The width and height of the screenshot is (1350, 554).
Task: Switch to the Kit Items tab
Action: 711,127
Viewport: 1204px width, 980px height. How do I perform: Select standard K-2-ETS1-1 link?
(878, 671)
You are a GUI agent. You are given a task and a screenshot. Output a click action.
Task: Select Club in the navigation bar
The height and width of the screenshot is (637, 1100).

...

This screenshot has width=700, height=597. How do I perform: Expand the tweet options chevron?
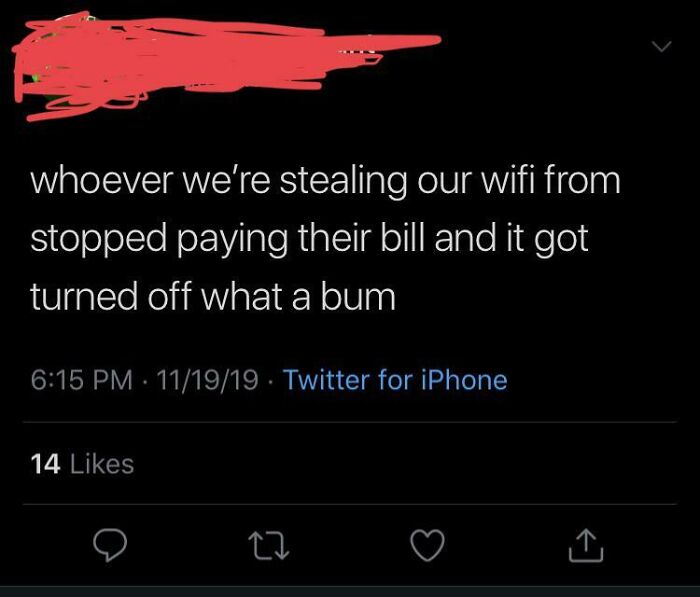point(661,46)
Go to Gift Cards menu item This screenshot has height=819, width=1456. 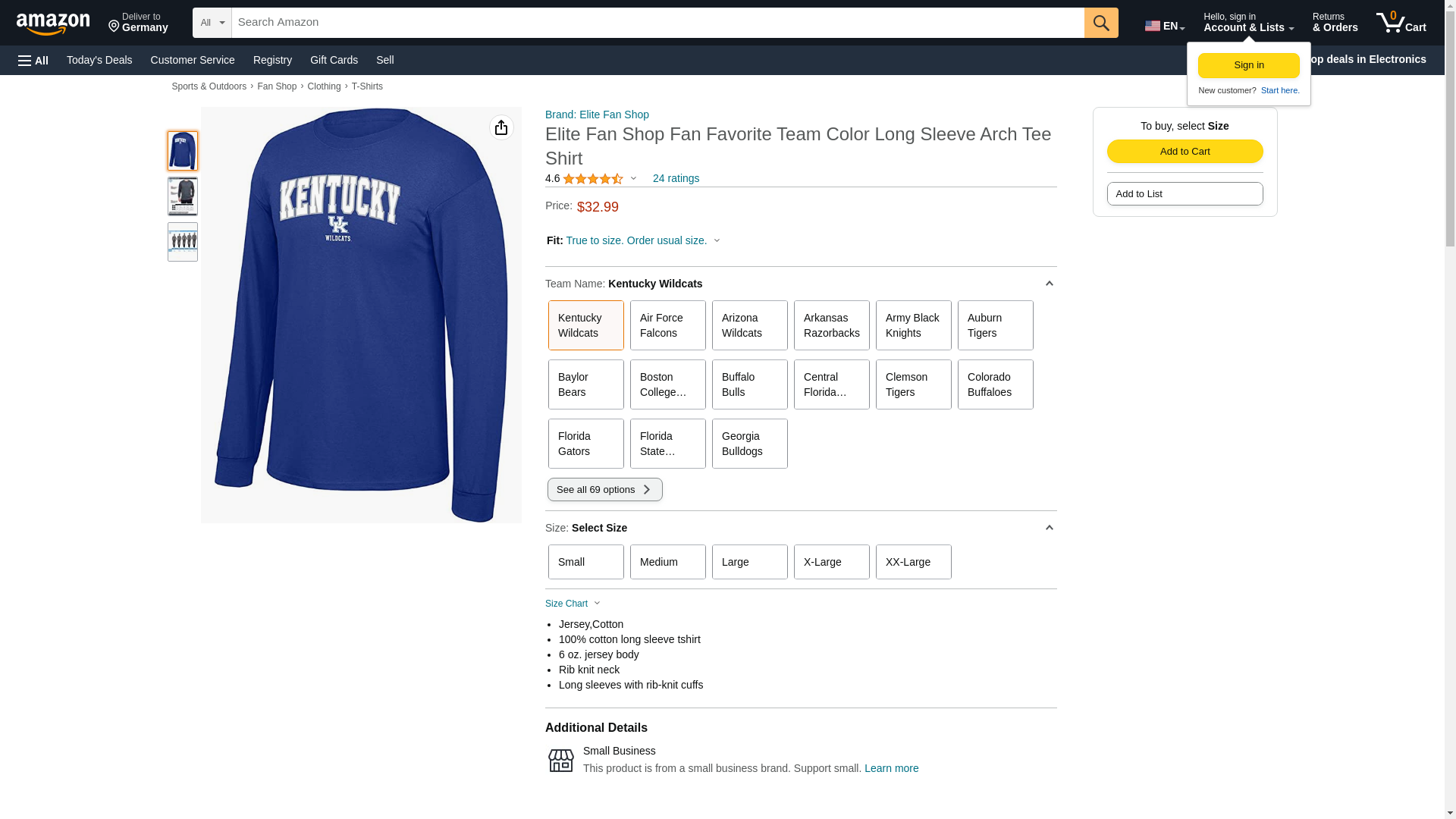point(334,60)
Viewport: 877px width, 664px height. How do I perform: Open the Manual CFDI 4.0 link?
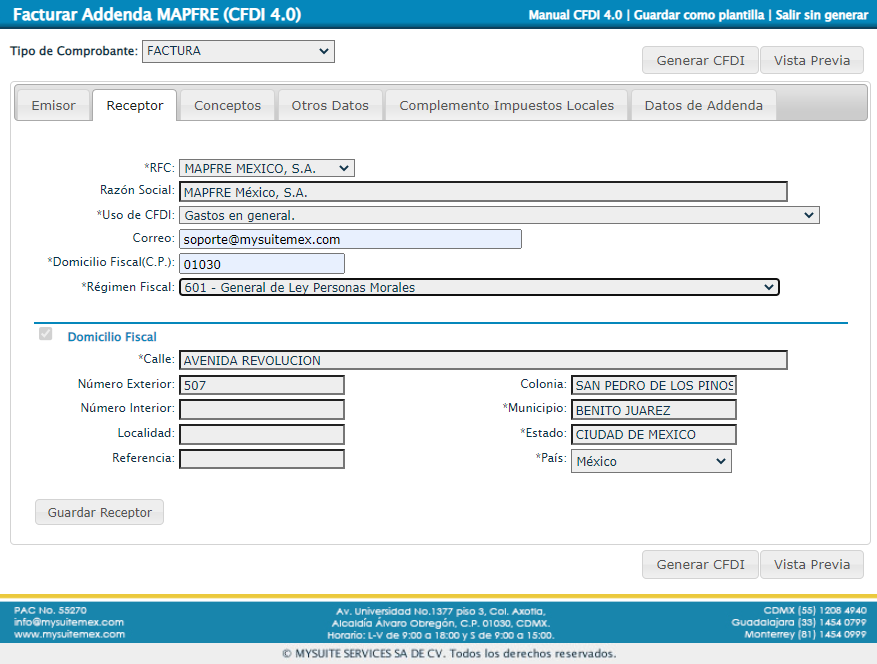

# [Exercise objective]
Within the material above, transcribe exactly the lines that run from the line holding "Viewport: 1204px width, 980px" through the line holding "The height and".

# [Task output]
Viewport: 1204px width, 980px height. How do I perform: Select standard K-2-ETS1-1 link?
(878, 671)
You are a GUI agent. You are given a task and a screenshot. Output a click action.
Task: Select Club in the navigation bar
The height and width of the screenshot is (637, 1100).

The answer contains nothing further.